According to this page: https://doc.qt.io/qt-5/qtqml-cppintegration-data.html, std::vector<int>
is suppported by QML if registered with qRegisterMetaType()
and exposed/accessed as a property. However, I cannot get this to work.
My class (which can be instantiated by QML, so this level works) has declarations like:
// prop decl
Q_PROPERTY(std::vector<int> myVector READ myVector NOTIFY myVectorChanged)
// read accessor
Q_INVOKABLE std::vector<int> recordTime() const;
// signal (in signal section)
void myVectorChanged();
Registration via
qRegisterMetaType<std::vector<int> >("std::vector<int>");
When I push something into the vector and try accessing myVector.length or myVector.size, it returns 'undefined' (size() is not callable).

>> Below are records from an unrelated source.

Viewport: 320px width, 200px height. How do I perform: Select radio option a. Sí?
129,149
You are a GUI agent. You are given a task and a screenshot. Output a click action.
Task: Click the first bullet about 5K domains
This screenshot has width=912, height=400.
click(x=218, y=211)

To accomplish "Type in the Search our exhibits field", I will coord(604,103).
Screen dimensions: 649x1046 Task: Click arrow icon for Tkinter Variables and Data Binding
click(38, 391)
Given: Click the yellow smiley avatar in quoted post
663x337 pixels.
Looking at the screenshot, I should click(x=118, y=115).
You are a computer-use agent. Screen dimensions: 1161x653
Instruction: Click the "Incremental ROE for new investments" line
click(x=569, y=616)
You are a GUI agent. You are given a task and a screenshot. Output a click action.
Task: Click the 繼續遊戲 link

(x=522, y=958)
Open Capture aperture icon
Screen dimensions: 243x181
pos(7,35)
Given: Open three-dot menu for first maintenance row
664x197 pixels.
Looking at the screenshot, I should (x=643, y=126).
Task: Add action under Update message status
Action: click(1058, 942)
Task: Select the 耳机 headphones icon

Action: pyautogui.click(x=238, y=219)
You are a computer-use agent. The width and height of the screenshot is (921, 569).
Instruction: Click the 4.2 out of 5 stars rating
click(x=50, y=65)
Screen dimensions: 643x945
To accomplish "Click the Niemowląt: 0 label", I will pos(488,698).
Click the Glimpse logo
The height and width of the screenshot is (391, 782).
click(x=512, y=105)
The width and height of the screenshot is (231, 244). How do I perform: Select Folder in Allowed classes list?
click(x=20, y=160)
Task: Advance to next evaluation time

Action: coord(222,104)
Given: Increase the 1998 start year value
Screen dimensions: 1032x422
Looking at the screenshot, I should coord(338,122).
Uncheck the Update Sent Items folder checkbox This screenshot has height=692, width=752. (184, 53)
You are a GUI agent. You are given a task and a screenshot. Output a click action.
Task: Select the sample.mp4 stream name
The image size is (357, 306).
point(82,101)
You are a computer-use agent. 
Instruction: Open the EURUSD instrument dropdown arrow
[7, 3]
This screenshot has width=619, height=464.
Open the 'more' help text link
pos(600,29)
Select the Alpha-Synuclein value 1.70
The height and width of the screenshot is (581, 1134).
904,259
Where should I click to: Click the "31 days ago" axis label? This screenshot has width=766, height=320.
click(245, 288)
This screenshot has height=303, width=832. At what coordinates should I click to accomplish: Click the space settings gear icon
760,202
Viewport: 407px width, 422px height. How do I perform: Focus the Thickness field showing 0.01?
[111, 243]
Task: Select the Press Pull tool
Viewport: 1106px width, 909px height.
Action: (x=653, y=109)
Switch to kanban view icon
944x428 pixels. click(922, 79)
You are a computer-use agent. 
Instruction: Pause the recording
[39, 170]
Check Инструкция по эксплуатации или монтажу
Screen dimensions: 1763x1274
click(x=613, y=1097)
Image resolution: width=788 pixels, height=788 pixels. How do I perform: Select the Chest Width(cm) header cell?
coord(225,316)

How do I iterate over the elements? The page linked above says "Certain C++ sequence types are supported transparently in QML to behave like JavaScript Array types" (and mentions std::vector<int>
in the list), so I expected length
and index access to work.
The documentation says this container will be converted to a JS array automatically. You don't need to register anything.
Of course, the conversion will be a copy, so modifying it will not modify the original array, and the way you use that is the same way you use a regular JS array. It definitely should have a length
(not length()
) property and support index access via []
.
Update:
After your stories of failure I decided to actually run a simple test:
class Test : public QObject {
Q_OBJECT
public slots:
std::vector<int> test() { return std::vector<int> {1, 2, 3, 4, 5, 6, 7}; }
};
// in main.cpp
qmlRegisterType<Test>("Core", 1, 0, "Test");
// in qml
Test {
Component.onCompleted: {
var t = test()
console.log(t.length, t) // qml: 7 [1,2,3,4,5,6,7]
}
}
As you can see, it gives the expected output, no need to register anything whatsoever.
IIRC there was a problem with Qt that for some reason caused those automatic conversions to not kick in when you use a Q_PROPERTY
interface. I suppose that issue is still valid, the solution thankfully is to simply not use a property but a simple return value.
If your problems persist, I suggest to carefully examine your code, or if necessary, clean and rebuild your project, because the conversion is definitely working out as expected, aside from the property related issue.